◆ BRIEF 1 ◆
Check each statement against the Hungarian solar text and answer yes or no, quoting the words of the text that settle it. (a) Rooftop installations below 50 kW were at around 945 MW by the end of Q2 2021. (b) The METÁR tender now in progress is its second round. (c) Financing banks prefer loan tenors longer than the support period.
◆ BRIEF 2 ◆
Answer these questions from the Hungarian solar text.
(a) What best price was offered for larger projects of up to 20 MW (AC)?
(b) During peak periods, what share of overall Hungarian electricity production came from solar power plants?
(c) What threshold is utility-scale solar capacity estimated to be close to?
◆ BRIEF 3 ◆
Please carry the Hungarian solar text forward from its last sentence, adding the next part of the list of key challenges.

◆ READING TEXT ◆
* Begin *

Author: Csaba Polgár
Mandatory Feed-in tariff-based projects (KÁT and METÁR-KÁT) Pipelines – “The feast is over”
As a result of Hungary’s mandatory off-take subsidy scheme (KÁT and METÁR-KÁT regime) and the net metering-based household (largely rooftop) solar subsidy scheme (HMKEs), built-in and operating solar capacities have recently soared in Hungary. According to the latest communications by the Hungarian Energy Office, we estimate that utility-scale solar capacity is close to the 1.5 GW threshold, while HMKEs (rooftop installations below 50 kW) were at around 945 MW by the end of Q2 2021.
The overall share of solar power generation in the Hungarian electricity consumption mix was around 11% in August 2021 and there have been peak periods during which solar power plants generated 30-35% of Hungarian overall electricity production.
This statistical data also underlines our market experiences, by which the majority of KÁT and METÁR-KÁT-based developments have already been constructed and are in operation. While developers, investors and financiers have all been focusing on these projects in the past 3-4 years, these project pipelines are slowly drying up.
The METAR Tender - Seemingly, a success story, but will it have a happy end?
With the available ready-to-build KÁT and METÁR-KÁT portfolio numbers falling, a fair share of the solar development market has been focusing on developing projects for the METÁR-tender, a third round of which is currently in progress. Initial tender opening data shows that winning prices are likely to continue dropping. For smaller-scale projects (up to 1 MW (AC), the best-offered best price was HUF 18.5,- / kWh (EUR 52.8 / MWh), while for larger projects (up to 20 MW (AC)), the best-offered price came at HUF 15.73,- / kWh (EUR 44.9,- / MWh).
While these likely winning prices may seem fairly normal from a European perspective, a number of market participants articulated doubts as to whether (i) projects at these off-take prices are financially viable and (ii) construction project financing will be made available at reasonable terms and conditions by commercial banks, given certain country-specific circumstances and risks that are to be taken into account. Key challenges that need to be overcome are briefly summarised as follows1:
The short duration of the support period: financing banks prefer shorter loan tenors than the support period in order to ensure that there is sufficient time to restructure the loan if the need arises for any reason.

* End *

◆ DATASET CONTENT ◆
* Begin *

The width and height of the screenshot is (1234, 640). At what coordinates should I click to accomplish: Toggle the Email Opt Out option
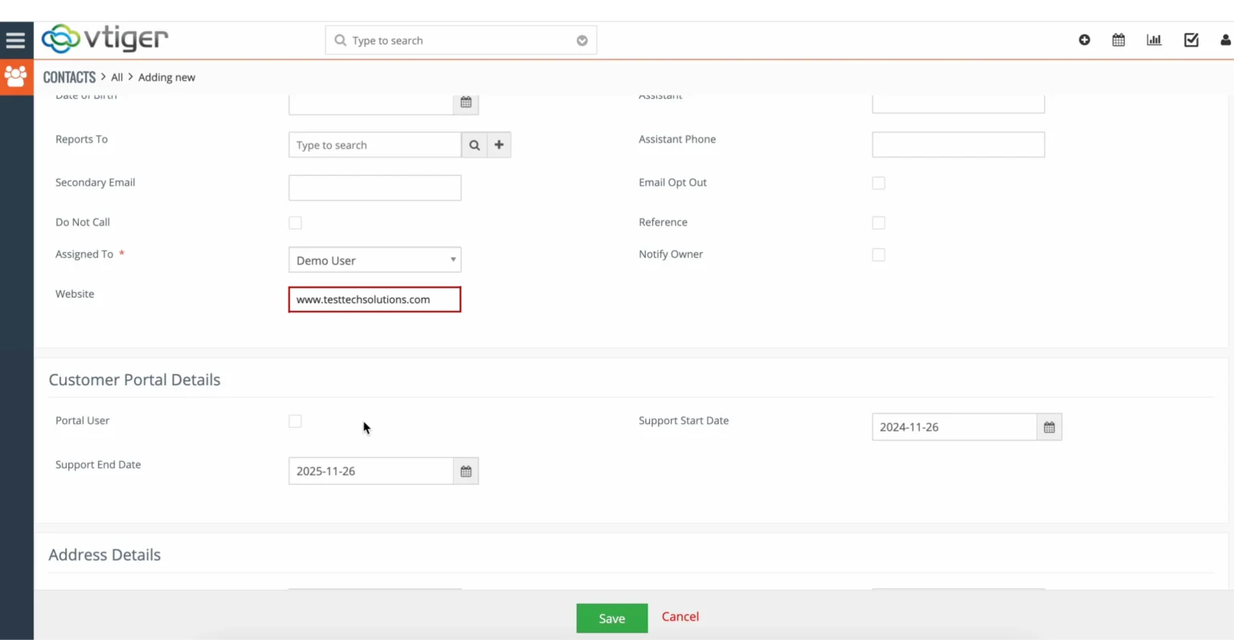pyautogui.click(x=878, y=182)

* End *

◆ EXPECTED OUTPUT 1 ◆
(a) Yes: "HMKEs (rooftop installations below 50 kW) were at around 945 MW by the end of Q2 2021"
(b) No: "a third round of which is currently in progress"
(c) No: "financing banks prefer shorter loan tenors than the support period"

◆ EXPECTED OUTPUT 2 ◆
(a) HUF 15.73 / kWh (EUR 44.9 / MWh)
(b) 30-35%
(c) 1.5 GW

◆ EXPECTED OUTPUT 3 ◆
Market risk: The low, capped offtake prices fixed for the whole offtake period (except CPI minus 1%) result in lower revenues and weaker income stability, thus making revenue profiles less attractive over the financing period. It will also put pressure on expected DSCR values and may result in lower leverage, thus higher initial equity needs. It is also to be noted that the offtake price is fixed, therefore any positive difference that may arise between the calculated market reference price and the winning tender price may need to be (re)paid to the TSO.
Balancing cost exposure: generators under the METÁR-schemes must bear full balancing costs arising due to any deviation from production schedules. This means an unpredictable additional cost element in the models. In Hungary, this cost element can be multiple times that what Western European investors are used to – according to MAVIR Zrt., the Hungarian transmission system operator, the average balancing cost of solar power plants was around HUF 3.5,- / kWh in 2020. Certain recent market developments resulted in even higher short-term balancing costs, necessitating intervention by the regulator.
Collateral uncertainties for projects built on foreign land: property law treatment of renewable power plants is not uniform across the country which may have negative consequences on valuation and enforcement of collateral. This may change with the implementation of the new Act on Land Registries, entering into effect in early 2023.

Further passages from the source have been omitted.